Trying out the Child Dialog
You just need to create the parent dialog box, and the child dialog should now appear in it. If you haven't yet written some code to create the parent dialog box, just add a NewParent
item to your main menu, and use ClassWizard in the normal way (using the "Message Maps" tab) to add a COMMAND
handler for it. Then create the parent dialog box as a modal dialog box:
void CCc9App::OnNewparent()
{
ParentDialog vParentDialog;
vParentDialog.DoModal();
}
Communication between a child dialog and its parent dialog box
To finish off the child dialog, we have to make it communicate with its parent dialog box. The child dialog must tell its parent dialog box when something has happened to the child dialog that the parent needs to know about. And the parent dialog box must be able to tell the child dialog to do various things (exactly what depends on just what functionality the child dialog supports).
This is very similar to how a Windows common control communicates with its parent dialog box:
- A control informs its parent of any changes by sending a message, which is handled in the class for the parent dialog box by a message handler routine (e.g.
OnHScroll()
).
- The parent tells the control what to do by calling a member function (e.g.
CSliderCtrl::SetPos()
).
So our child dialog and its parent dialog box communicate similarly, as follows:
- The child dialog informs its parent of any changes by sending a message (by calling
CRHGenericChildDialog::CRHPostMessageToParent()

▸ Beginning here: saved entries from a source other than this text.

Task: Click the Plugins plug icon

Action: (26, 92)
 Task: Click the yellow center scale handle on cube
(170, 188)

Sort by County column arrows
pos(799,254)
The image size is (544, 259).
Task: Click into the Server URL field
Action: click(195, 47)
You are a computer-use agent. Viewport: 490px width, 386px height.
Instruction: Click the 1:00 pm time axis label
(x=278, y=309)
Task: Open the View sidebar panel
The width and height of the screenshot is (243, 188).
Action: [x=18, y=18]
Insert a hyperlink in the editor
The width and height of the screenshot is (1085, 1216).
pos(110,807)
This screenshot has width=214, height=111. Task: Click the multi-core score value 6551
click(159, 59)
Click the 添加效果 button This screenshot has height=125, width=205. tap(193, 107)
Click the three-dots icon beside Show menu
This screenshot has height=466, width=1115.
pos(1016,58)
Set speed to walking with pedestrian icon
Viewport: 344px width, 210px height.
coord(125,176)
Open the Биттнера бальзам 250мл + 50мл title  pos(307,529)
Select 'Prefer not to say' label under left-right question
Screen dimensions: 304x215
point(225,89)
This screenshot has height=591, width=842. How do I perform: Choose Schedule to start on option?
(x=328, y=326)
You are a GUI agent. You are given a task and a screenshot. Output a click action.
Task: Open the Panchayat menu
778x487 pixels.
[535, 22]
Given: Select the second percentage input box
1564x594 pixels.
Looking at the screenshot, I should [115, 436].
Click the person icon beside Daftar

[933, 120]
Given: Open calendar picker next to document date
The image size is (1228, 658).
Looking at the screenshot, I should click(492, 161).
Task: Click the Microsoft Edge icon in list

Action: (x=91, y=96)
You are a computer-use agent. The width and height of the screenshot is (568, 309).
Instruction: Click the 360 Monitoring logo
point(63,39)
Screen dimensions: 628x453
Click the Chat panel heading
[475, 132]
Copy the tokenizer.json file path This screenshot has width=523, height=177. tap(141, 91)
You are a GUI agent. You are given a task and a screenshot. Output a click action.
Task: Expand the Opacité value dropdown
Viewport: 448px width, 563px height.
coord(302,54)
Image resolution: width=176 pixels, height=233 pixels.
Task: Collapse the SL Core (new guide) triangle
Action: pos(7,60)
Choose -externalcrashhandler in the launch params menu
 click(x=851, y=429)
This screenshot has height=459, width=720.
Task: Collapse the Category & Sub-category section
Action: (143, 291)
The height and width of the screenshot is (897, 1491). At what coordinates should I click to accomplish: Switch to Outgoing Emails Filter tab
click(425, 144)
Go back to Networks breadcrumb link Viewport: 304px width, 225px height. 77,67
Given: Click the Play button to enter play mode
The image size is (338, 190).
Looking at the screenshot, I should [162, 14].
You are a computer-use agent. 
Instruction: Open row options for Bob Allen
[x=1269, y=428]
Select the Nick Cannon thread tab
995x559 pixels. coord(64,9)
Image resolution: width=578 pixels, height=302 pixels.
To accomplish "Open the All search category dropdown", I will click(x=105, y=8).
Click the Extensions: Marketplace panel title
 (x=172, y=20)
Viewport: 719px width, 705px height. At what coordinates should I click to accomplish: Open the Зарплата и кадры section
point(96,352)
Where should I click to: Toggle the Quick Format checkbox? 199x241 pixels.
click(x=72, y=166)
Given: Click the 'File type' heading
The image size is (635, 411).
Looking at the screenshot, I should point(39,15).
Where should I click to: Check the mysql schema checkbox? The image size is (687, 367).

), which is handled in the class for the parent dialog box by a message handler routine (e.g. OnCHANGED_RGB()
).
- The parent tells the child dialog what to do by calling a member function (e.g.
ChildDialog::SetRGB()
).
Using the Child Dialog
Now that we've created a child dialog that handles the interactions between its controls internally, and that communicates with its parent dialog box, we can put one into a dialog box using a placemarker control
void CRHGenericChildDialog::CRHCreateGenericChildDialog(CWnd *pParent,
int PlaceMarkerCtrlID,
int Id,
CRect *ABorderRect)
or we can put an array of them into a dialog box using a CRect
.
void CRHGenericChildDialog::CRHCreateGenericChildDialog(CWnd *pParent,
CRect *pPlaceMarkerRect,
int Id,
CRect *ABorderRect)
The interactions between the HSL controls, the RGB controls and the colored squares are handled entirely within the child dialogs. In this last example, the main dialog box knows only about an array of 5 objects whose interface is just in terms of RGB. This approach is much simpler than having the main dialog box handle the interactions between 65 separate controls.
Finally
If anyone's interested in seeing the original MidiPlay application that prompted this article, you can find it here (click on the "MidiPlay.exe v1.06" link). For a version of Midiplay using custom controls as described in my earlier article, click on the "MidiPlay.exe v1.07" link. For a version of Midiplay using child dialogs as described in this article, click on the "MidiPlay.exe v1.08" link.
History
- 19th October 2003 - first submitted.
- 1st November 2003 - major bug fixed (was leaking GDI resources). See Joseph M. Newcomer's article to see the
SelectObject()
mistake that I made. I originally saw the article on Joe's excellent site (thanks very much Joe!).